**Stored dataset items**

/---

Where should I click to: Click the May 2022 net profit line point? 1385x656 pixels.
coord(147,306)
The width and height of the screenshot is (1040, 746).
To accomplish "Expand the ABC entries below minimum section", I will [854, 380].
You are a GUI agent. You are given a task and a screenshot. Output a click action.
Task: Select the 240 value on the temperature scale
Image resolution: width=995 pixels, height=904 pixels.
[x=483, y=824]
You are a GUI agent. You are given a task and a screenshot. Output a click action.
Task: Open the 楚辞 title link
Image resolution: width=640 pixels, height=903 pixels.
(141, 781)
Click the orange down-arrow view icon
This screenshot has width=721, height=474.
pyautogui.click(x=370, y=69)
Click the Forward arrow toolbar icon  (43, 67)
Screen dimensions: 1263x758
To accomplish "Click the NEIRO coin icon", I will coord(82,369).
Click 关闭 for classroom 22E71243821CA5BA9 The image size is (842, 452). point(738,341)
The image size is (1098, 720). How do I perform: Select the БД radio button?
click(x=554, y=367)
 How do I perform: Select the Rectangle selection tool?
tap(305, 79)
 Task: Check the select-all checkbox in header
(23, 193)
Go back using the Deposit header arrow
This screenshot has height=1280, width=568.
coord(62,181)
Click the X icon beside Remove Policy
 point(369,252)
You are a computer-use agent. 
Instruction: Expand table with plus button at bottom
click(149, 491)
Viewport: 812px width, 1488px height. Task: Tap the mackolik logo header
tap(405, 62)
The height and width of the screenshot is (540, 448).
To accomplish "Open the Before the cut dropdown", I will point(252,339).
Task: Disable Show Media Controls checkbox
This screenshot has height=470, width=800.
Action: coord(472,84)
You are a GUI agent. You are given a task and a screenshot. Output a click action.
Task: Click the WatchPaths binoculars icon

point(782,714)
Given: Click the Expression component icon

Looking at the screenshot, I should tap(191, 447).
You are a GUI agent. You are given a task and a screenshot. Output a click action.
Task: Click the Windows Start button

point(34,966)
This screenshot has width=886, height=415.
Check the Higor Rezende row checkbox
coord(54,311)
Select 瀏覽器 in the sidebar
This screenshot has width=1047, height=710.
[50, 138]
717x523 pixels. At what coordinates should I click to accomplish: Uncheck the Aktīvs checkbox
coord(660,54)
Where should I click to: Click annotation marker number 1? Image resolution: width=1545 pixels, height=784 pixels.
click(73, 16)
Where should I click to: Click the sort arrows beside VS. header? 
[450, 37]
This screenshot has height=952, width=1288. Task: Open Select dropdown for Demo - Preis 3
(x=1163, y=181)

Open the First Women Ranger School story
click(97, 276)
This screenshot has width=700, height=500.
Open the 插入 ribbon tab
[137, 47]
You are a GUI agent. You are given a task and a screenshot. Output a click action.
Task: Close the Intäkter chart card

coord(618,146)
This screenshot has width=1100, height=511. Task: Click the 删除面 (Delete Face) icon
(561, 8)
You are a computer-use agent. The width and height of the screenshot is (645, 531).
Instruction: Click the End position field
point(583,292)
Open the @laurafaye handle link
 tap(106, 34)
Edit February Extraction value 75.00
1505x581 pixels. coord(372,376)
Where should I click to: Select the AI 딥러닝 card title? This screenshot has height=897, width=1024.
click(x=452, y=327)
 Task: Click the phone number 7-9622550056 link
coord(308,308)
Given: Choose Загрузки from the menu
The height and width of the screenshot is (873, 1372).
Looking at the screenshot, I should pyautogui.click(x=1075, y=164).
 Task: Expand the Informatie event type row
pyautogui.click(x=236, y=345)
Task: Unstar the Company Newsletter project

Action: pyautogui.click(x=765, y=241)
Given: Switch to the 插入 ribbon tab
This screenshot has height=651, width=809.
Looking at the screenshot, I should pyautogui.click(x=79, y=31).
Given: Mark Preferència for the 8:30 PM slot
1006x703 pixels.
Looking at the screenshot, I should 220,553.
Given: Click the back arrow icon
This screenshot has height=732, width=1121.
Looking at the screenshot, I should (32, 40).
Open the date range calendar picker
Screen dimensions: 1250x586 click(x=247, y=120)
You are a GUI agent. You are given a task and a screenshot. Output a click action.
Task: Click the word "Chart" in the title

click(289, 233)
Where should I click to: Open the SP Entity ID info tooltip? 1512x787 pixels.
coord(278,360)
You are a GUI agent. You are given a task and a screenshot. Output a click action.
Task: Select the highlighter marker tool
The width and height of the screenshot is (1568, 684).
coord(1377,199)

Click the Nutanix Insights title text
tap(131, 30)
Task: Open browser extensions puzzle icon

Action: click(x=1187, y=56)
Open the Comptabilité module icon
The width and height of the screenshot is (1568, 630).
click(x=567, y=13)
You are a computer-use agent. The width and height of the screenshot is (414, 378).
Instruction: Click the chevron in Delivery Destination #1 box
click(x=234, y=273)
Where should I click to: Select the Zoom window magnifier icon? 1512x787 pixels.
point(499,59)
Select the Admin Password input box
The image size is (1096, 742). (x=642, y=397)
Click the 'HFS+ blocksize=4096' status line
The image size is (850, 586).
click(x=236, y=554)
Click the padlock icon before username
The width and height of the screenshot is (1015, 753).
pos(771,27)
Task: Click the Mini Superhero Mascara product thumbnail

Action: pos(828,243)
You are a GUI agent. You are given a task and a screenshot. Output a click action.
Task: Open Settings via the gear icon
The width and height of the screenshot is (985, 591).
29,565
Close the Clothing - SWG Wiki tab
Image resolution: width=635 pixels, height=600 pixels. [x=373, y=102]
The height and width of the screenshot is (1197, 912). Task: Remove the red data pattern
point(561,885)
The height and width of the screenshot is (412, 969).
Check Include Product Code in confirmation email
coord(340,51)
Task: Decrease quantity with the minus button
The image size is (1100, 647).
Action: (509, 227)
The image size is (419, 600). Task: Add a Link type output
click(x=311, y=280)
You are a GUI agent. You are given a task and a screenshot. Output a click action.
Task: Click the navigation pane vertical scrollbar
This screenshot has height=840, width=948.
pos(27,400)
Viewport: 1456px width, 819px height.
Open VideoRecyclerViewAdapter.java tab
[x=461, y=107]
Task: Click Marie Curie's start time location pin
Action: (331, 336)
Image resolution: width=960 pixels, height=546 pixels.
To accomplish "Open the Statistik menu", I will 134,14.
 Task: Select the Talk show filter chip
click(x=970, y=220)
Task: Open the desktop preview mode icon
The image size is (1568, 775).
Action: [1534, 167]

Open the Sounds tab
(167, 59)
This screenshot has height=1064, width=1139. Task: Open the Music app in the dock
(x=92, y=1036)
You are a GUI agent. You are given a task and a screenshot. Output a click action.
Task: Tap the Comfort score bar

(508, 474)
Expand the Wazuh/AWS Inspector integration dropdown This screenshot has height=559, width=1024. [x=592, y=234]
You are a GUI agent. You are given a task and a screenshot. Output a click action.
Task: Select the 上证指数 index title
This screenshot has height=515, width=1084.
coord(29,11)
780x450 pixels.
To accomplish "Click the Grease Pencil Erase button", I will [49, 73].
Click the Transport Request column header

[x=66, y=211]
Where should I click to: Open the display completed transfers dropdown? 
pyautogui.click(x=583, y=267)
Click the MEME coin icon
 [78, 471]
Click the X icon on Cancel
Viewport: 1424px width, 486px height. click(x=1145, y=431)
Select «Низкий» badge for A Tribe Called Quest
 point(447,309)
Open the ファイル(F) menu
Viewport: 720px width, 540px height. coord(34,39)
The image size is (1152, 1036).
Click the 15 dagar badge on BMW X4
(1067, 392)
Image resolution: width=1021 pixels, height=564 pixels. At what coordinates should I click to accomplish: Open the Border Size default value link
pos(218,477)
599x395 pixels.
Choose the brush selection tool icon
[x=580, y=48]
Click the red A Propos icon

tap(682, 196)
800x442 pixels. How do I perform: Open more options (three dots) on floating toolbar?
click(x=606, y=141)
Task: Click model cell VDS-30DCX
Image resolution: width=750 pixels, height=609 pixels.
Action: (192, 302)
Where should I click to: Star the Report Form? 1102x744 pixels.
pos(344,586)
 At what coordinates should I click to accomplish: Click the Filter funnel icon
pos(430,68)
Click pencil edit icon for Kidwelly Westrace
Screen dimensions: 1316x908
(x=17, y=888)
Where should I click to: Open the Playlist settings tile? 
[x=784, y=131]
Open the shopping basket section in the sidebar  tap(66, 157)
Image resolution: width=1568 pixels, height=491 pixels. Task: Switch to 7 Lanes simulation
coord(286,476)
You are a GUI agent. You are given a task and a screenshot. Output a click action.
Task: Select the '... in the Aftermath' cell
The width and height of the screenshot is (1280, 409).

\---

**REQUIREMENT**
Filter the entries above down to the lines that hold the word "back", and copy those lines.

**RESPONSE AREA**
Go back using the Deposit header arrow
Given: Click the back arrow icon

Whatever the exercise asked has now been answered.